*Passage*:

* * * * * * * * *

If you try running a program and it deadlocks right away, you immediately know you have a problem and you can track it down. The real problem is when your program seems to be working fine but has the hidden potential to deadlock. In this case you may get no indication that deadlocking is a possibility, so it will be latent in your program until it unexpectedly happens to a customer (and you probably won't be able to easily reproduce it). Thus, preventing deadlock by careful program design is a critical part of developing concurrent programs.

Let's look at the classic demonstration of deadlock, invented by Dijkstra: the dining philosophers problem. The basic description specifies five philosophers (but the example shown here will allow any number). These philosophers spend part of their time thinking and part of their time eating. While they are thinking, they don't need any shared resources, but when they are eating, they sit at a table with a limited number of utensils. In the original problem description, the utensils are forks, and two forks are required to get spaghetti from a bowl in the middle of the table, but it seems to make more sense to say that the utensils are chopsticks; clearly, each philosopher will require two chopsticks in order to eat.

* * * * * * * * *

*Information supplied*:
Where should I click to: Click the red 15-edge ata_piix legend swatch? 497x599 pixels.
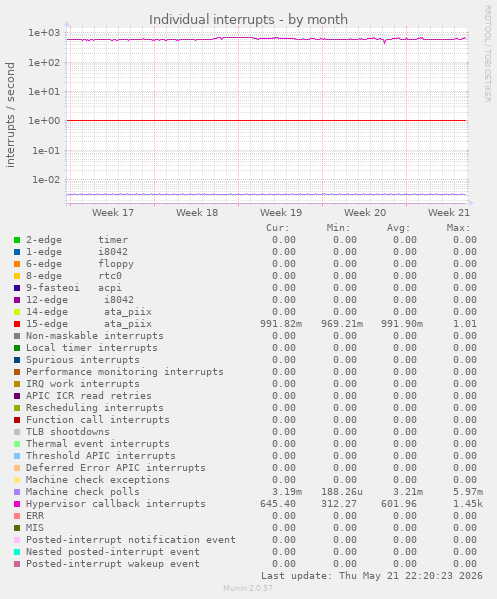17,324
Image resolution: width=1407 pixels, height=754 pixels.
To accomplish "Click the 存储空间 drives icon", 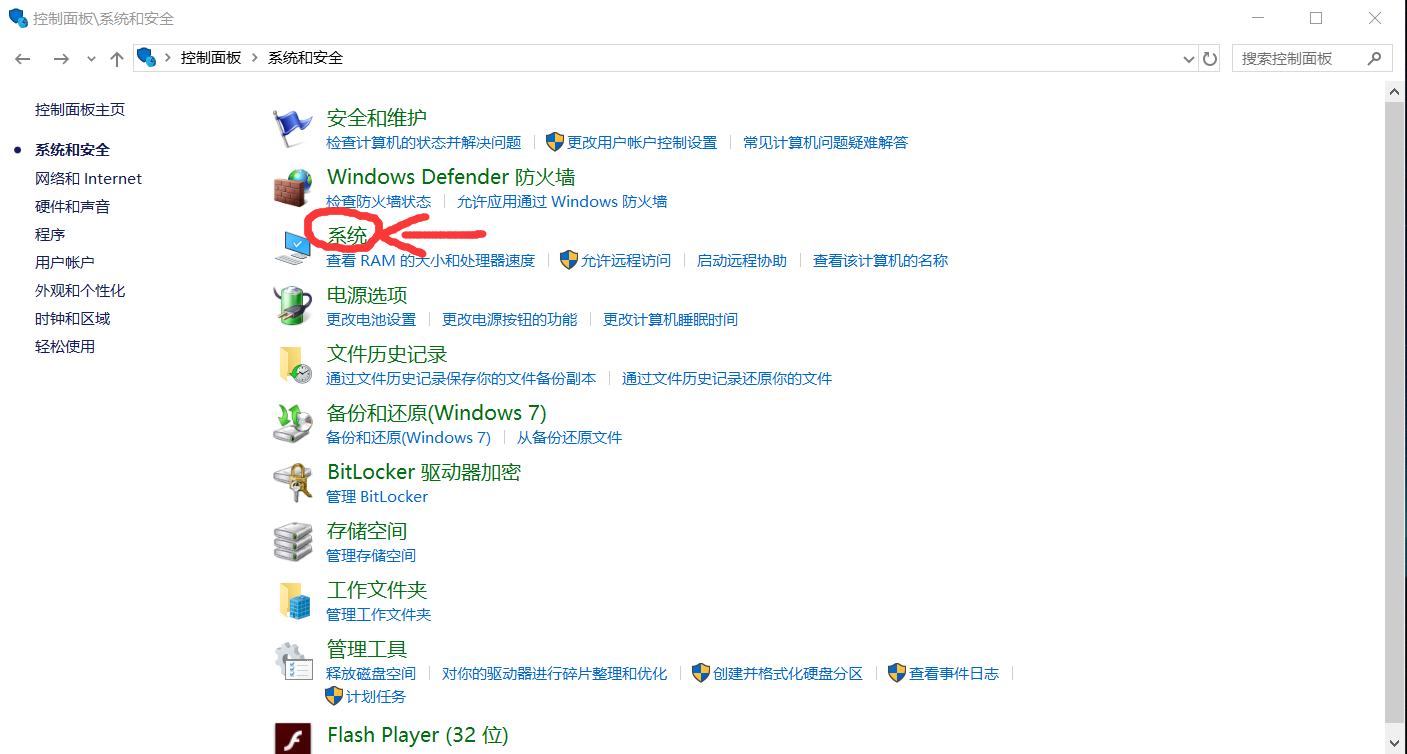I will pos(293,541).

* * * * * * * * *

*Exercise*:
Transcribe the deadlock passage from "Let's look at" to "order to eat.".

*Answer for this exercise*:
Let's look at the classic demonstration of deadlock, invented by Dijkstra: the dining philosophers problem. The basic description specifies five philosophers (but the example shown here will allow any number). These philosophers spend part of their time thinking and part of their time eating. While they are thinking, they don't need any shared resources, but when they are eating, they sit at a table with a limited number of utensils. In the original problem description, the utensils are forks, and two forks are required to get spaghetti from a bowl in the middle of the table, but it seems to make more sense to say that the utensils are chopsticks; clearly, each philosopher will require two chopsticks in order to eat.